** Opening Excerpted records block **
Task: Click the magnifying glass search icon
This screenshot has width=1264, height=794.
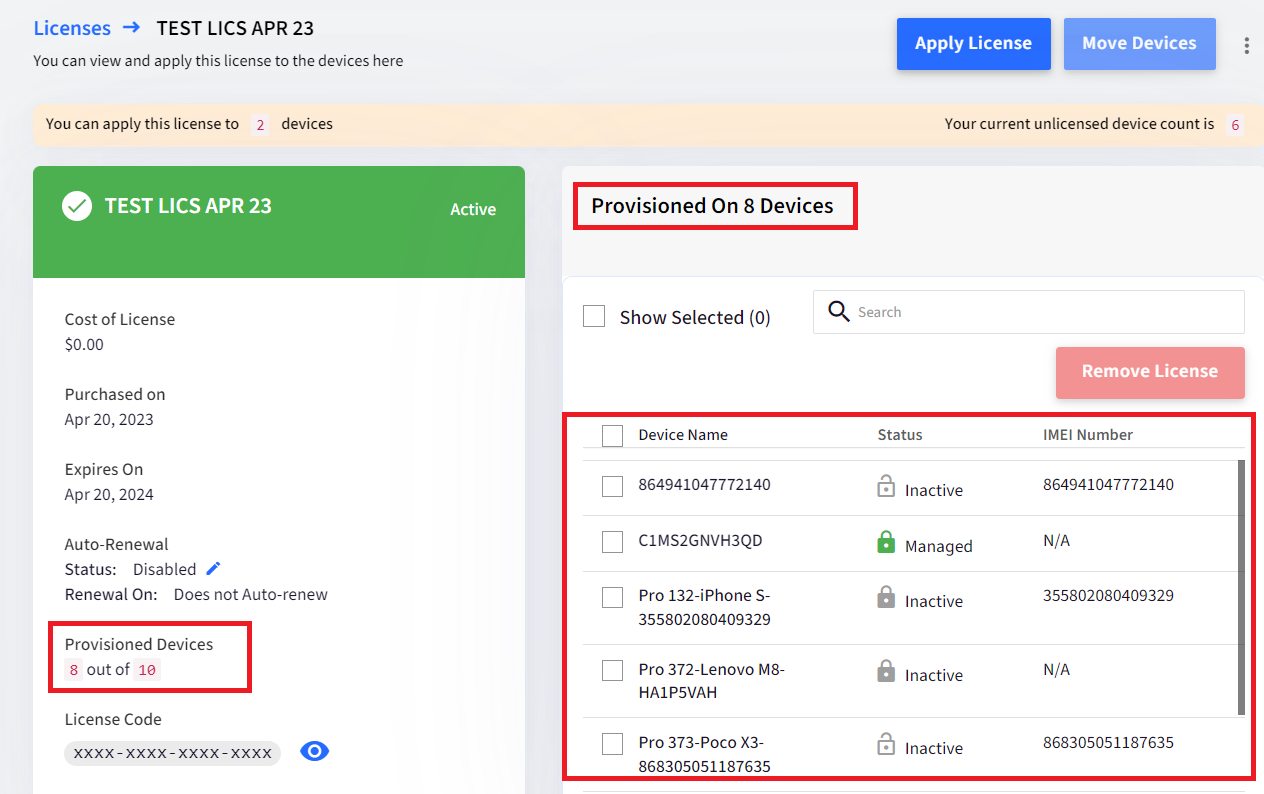Action: coord(839,311)
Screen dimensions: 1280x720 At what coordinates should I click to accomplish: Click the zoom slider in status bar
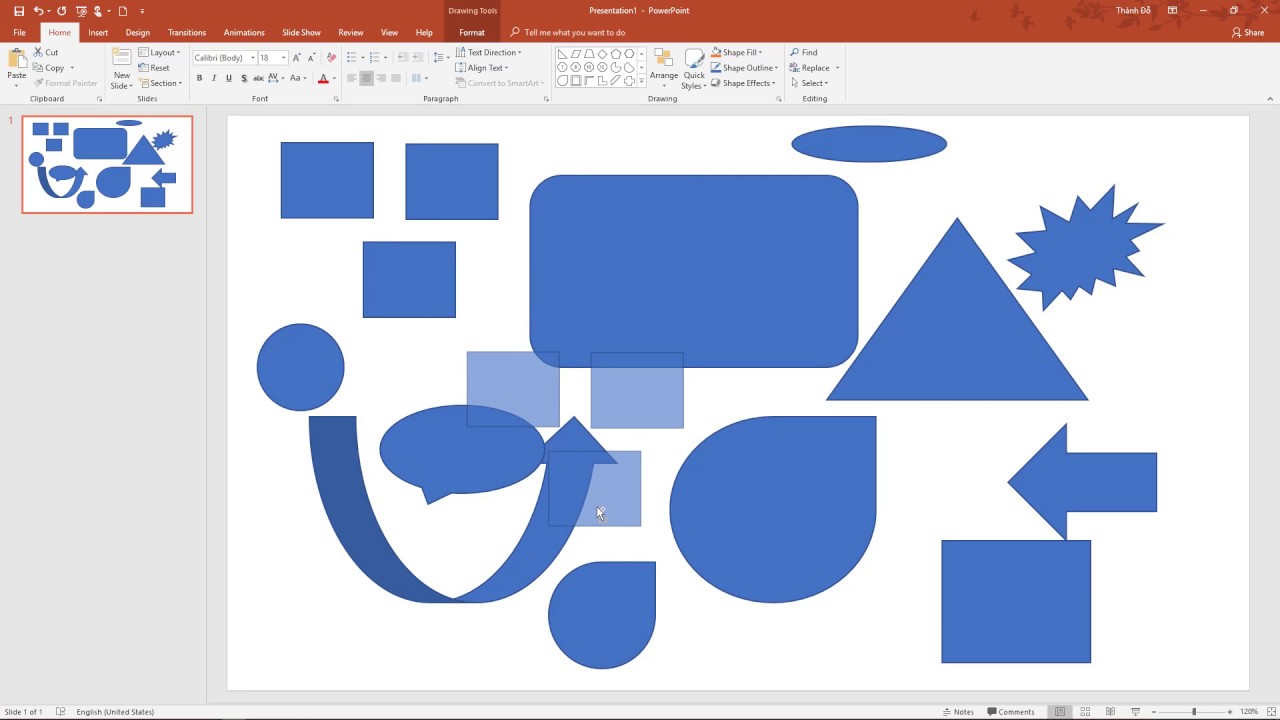point(1193,712)
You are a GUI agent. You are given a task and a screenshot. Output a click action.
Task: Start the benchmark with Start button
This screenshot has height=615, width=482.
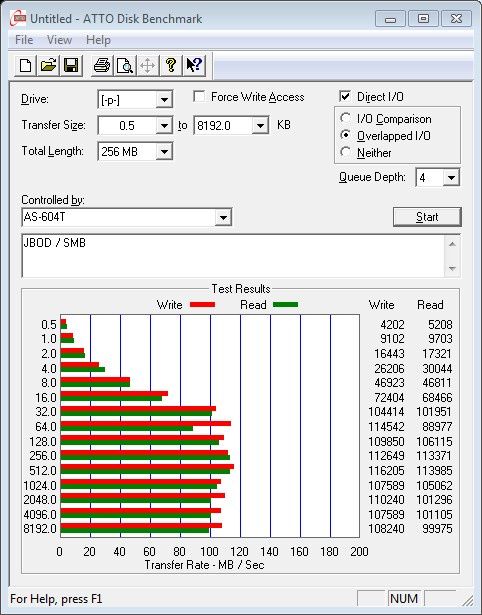427,217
** Closing Excerpted records block **
• [Your objective]: Reproduce the lines above, exactly and exclusively, from the line containing "Task: Start the benchmark with Start button" down to the last line, both included; pictures are not part of the copy.

• [Reply to the task]:
Task: Start the benchmark with Start button
This screenshot has height=615, width=482.
427,217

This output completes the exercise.